───── QUOTED PASSAGE

Remember when running wasn’t a thing? In the late 70s, we were only just starting to try on the term aerobic for size. Then Jim Fixx’s The Complete Book of Running hit the shelves, introducing the concept of running, or “jogging,” for health . . . and for pleasure. For the first time, Americans weighed the idea that running might be more than a sport for Olympic wannabes.

My classmate Lenny Willits probably read the book, but for him it would have been old news. By the time he reached high school, Lenny had already made a public spectacle of himself, running all around our one-stoplight town on the central coast of California.

Which my friends and I thought was super weird.

While the rest of us kids rode our bikes or were chauffeured by our parents, Lenny ran. We’d pull up to an intersection and there he would be—sweaty, purposeful, and … looking very fit. It made him an oddball. A fit oddball. We whispered about him.

But secretly, we admired his passion and commitment.

Eventually one of my girlfriends and I stopped gossiping about Lenny and started meeting up on back roads to run for ourselves. Past horses and hay barns and purple fields of lupine. Past churches and gas stations and kids riding in cars with their parents . . . we ran.

──────────

#### [DIRECTION]
List every thing the narrator and her friend ran past on the back roads, according to the passage about running. The listing that follows the passage is not needed for the task.

───── AVAILABLE DATA

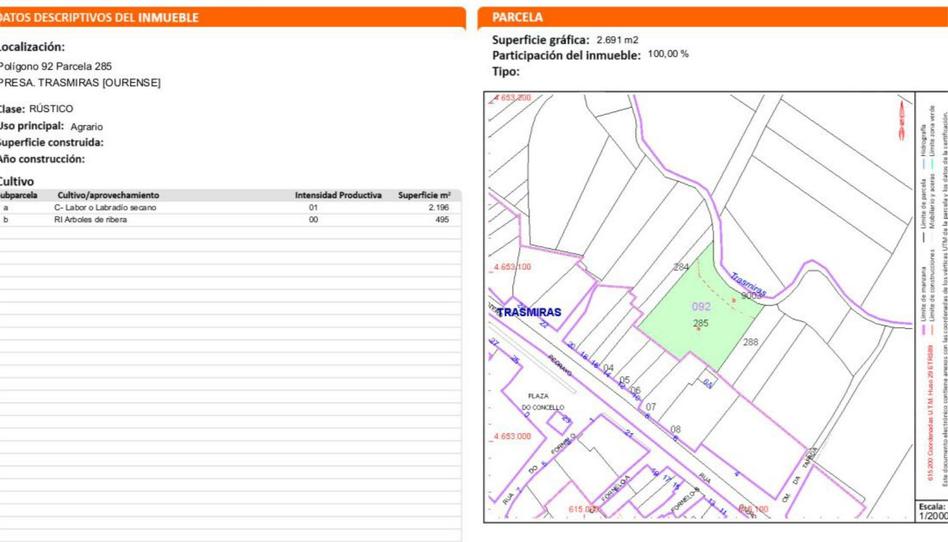
Task: Click the Superficie m² column header
Action: click(x=424, y=195)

──────────

#### [RESPONSE FOR THIS EXERCISE]
horses
hay barns
purple fields of lupine
churches
gas stations
kids riding in cars with their parents